Танкисты (Повесть) - Баскаков Владимир Евтихианович. Страница 7
Сергей Кузнецов никогда не задумывался над тем, как он будет служить в армии. Приспеет время, пойдет, как все. Семья Кузнецовых жила трудно, хотя отец — рабочий промкомбината — не пил, вечера проводил дома, помогал матери по хозяйству. По воскресеньям старший Кузнецов усаживался на табуретку и, покуривая, смотрел, как Сережа готовит уроки. Он любовался парнем — крупным, с красивым «городским» лицом, в аккуратной, хотя и не новой, вельветовой курточке. Когда Сережа занимался, в маленькой комнате было тихо: мать стирала или штопала, младшая сестренка Люська возилась на полу с куклой, пятый член семьи кошка грелась у отца на коленях.
В самом начале войны отца призвали в армию. А в ноябре пришло известие, что красноармеец Иван Кузнецов погиб смертью храбрых под Великими Луками. Мать, поплакав с неделю, отнесла Люську к сестре, а сама поступила в школу уборщицей. Сергей оставил учебу в техникуме, пошел на завод, но проработал недолго, летом второго года войны и его вызвали в военкомат.
На станцию Киров-товарный провожать новобранцев пришли мать с Люськой, двое ребят из цеха и отцовский товарищ Мекешин Игнатий Павлович — маленький, щуплый, он мерз даже летом, ежась в своем старом, засаленном ватнике, и глухо покашливал в кулак.
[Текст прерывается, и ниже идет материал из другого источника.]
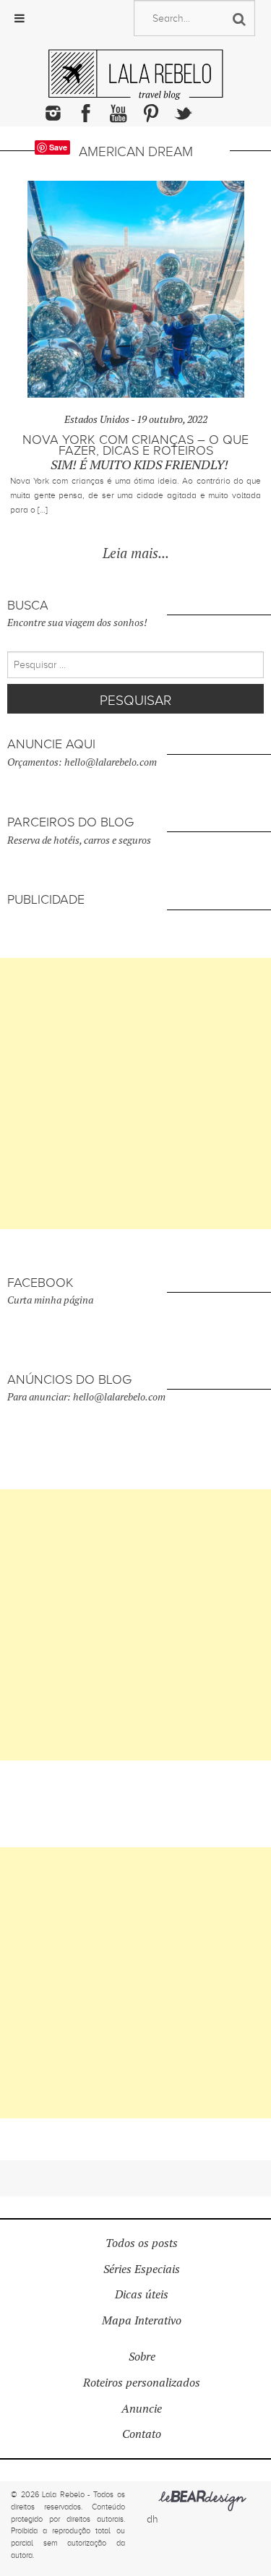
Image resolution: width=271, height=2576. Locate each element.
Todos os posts (142, 2243)
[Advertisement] (135, 1093)
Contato (141, 2434)
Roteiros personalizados (141, 2382)
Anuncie (141, 2408)
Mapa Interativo (141, 2320)
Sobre (142, 2356)
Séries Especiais (141, 2269)
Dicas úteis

Мать плакала и целовала Сергея. Люська хотела пить — разморилась на жаре — и тянула мать за юбку домой. Игнатий Павлович смахнул со щеки слезу и, сделавшись сразу серьезным, решил сказать подходящее случаю напутствие:
— Ты, Сергей, со старшиной перво-наперво поладь. Старшина в армии — главная сила. Это я по себе знаю. Ссориться с ним — что против ветра плевать. Завсегда отвечай ему «так точно» и поворачивайся себе через левое плечо. Он бугай, шея во, — Игнатий Павлович показал руками старшинскую шею, — будет доволен… Ну да ладно, — вдруг оборвал он себя, — хватит об этом. Будь здоров, Сережа. Возвращайся с победой!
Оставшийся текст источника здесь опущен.